WHY HAS THE ISSUE CROPPED UP NOW?
The issue has been brewing in media circles for a very long time but there are three reasons why it has come up now:
• Increasing number of media pitches with pricing and cost-cutting as the driving factor
• Media companies have finally started feeling the pinch of loss of revenue and spiralling media costs
• Media agencies themselves face revenue loss as they have to lower rates in order to retain or win business
Giving discounts to clients is not unfair, but giving it without the consent of the media owner and not leaving any room for negotiation is the issue which is being addressed by this letter sent out by IBF. The INS has reportedly taken up this issue with the Advertising Agencies Association of India (AAAI) and would soon be taking it up with each agency one on one.
SO WHO’S BREAKING THE PRICE?
It always takes two to tango and here too, both the parties are liable - broadcasters and agencies. With intense competition and the increasing penetration of digital media, certain broadcasters sell out their residual inventory to a few media agencies at wholesale or discounted rates. Also, during the pitch process, agencies commit a much improved yield with lower media costs and go back to put pressure on the media houses to reduce rates to sell their inventory. There have also been instances where agencies shift the entire media mix of a particular advertiser towards those channels or media from where they have received lower rates, bringing down the overall media cost, which eventually brings them the advertiser’s business.

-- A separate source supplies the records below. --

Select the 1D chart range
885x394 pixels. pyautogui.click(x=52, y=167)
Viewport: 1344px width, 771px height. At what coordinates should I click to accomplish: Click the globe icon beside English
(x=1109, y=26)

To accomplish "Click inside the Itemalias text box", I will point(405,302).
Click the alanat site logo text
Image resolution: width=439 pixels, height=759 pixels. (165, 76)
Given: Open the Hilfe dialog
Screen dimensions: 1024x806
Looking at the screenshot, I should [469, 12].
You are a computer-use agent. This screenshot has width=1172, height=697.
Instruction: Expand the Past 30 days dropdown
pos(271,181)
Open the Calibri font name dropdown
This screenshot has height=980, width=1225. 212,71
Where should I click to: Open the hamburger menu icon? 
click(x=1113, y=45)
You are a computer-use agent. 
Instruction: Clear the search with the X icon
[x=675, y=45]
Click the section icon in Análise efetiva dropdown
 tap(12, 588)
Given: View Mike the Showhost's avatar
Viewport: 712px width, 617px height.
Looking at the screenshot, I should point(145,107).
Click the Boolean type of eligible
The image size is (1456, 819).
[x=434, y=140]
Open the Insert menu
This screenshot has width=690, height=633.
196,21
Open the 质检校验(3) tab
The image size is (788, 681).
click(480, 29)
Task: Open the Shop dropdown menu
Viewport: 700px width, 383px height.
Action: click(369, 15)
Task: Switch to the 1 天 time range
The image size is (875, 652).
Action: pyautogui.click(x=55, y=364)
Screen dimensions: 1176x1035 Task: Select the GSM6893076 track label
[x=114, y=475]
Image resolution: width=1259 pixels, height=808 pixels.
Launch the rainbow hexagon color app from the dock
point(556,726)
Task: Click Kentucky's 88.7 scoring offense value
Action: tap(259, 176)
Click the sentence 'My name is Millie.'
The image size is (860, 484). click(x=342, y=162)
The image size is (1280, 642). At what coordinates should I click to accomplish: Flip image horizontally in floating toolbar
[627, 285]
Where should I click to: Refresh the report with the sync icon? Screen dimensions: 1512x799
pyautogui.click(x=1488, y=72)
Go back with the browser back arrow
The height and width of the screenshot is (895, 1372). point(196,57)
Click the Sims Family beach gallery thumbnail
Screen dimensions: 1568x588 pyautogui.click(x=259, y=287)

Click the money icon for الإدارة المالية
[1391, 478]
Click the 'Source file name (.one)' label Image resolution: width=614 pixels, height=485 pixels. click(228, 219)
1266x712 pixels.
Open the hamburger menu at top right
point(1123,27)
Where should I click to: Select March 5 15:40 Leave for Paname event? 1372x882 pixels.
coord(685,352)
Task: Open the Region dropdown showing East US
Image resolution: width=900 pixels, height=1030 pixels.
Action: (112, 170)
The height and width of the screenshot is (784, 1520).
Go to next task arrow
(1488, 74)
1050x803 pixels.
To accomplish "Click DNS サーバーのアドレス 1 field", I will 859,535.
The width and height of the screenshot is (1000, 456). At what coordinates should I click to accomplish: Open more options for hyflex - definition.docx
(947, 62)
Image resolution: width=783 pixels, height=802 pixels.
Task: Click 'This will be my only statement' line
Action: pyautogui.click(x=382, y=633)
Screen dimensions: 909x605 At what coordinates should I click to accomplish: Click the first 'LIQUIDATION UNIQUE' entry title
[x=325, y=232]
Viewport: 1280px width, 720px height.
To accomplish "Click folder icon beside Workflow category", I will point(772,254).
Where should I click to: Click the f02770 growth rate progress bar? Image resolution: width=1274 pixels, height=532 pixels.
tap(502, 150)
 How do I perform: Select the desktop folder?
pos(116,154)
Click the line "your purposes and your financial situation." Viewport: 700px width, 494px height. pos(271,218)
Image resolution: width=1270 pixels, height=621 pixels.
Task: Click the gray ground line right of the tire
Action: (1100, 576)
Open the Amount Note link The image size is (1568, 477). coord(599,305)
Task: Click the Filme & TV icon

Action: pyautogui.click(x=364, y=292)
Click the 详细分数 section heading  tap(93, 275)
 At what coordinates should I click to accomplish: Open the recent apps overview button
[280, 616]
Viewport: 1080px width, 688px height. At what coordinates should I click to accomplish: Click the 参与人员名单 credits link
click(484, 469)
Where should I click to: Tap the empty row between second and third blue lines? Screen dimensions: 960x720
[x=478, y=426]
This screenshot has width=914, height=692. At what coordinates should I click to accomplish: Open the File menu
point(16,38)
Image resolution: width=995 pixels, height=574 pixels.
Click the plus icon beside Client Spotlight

While the advertiser’s procurement team goes back saving cost, not knowing the impact of the change in media plan, it is the agency and media owners who have got themselves into a deal that is detrimental to their business growth. “The problem is that agencies in order to retain business or win new business go ahead and commit a much improved yield to their clients without even consulting the affected parties. While there are some media houses that refuse to succumb to rate pressures by agencies, there always are some that give in to their demands and this turns unpleasant for the guys who say let’s play clean,” says Joy Chakraborty, President, Revenue, TV18.
When asked whether the growing role of pitch consultants is working against the business in terms of driving media costs/ rates down, Vineet Sodhani, CEO, Spatial Access says, “At least Spatial Access believes that the role of a pitch consultant is to drive value for the client and that could be done in many ways.”
Chairman, Madison World
‘Price is a function of supply and demand; that is best left between buyer and seller’
Chairman, Indian Society of Advertisers (ISA) CEO - India and SAARC, Godrej Consumer Products Ltd
Q] Recently, the Indian Broadcasting Foundation (IBF) sent an email to all agency heads asking them to abstain from the practice of offering discounts to advertisers on behalf of broadcasters. These discounts are behind advertisers trying to pick the agency giving them the best offer, leading to frequent movements in accounts. Is it making the brand building process very transactional?
I don’t think any advertiser who is meaningfully committed to brandbuilding will look at this only from a pitch transaction point of view because frequently changing agencies for pitch is not healthy. Media plays a big role in brand building. Finally, all your strategies get delivered through strong media executions; otherwise all the money being spent will be wasted. So nobody would do this just for the transactional change or money.
Having said that, at the same time, India is one country where media is one of the most expensive pieces. Media inflation is crazy. Even in the toughest of economic phases in the last two-three years, media inflation hasn’t really come down. While we understand that inflation is finally the outcome of demand and supply, it’s a fact that everybody is looking at maximizing their return on investments and this is the largest investment that any FMCG company or any advertiser in any industry does. So it can’t be only seen as a transactional piece. It needs to be looked at as a combination of an agency that brings value to your brand-building through media buys and also gets it at the right value for money or the right ROI. In that, both have to be seen together. The ROI that is coming on the table from the media cost, at the same time, see the value that is coming from the agency.
Q] What is your advice to media agencies in such a scenario?
My advice would be, obviously, if you are going to make media a commodity, that battle will be fought only in terms of rates. Then you cannot blame the advertisers alone on this. I think the key is, what is the value you are creating beyond a cost, because if it’s going to be a cost game, one can directly go to broadcasters and print media and directly negotiate. And we have heard of some advertisers doing that too. So for media agencies, the key piece is for them to realize that their role is not limited to arbitrage in between, but it’s about value addition.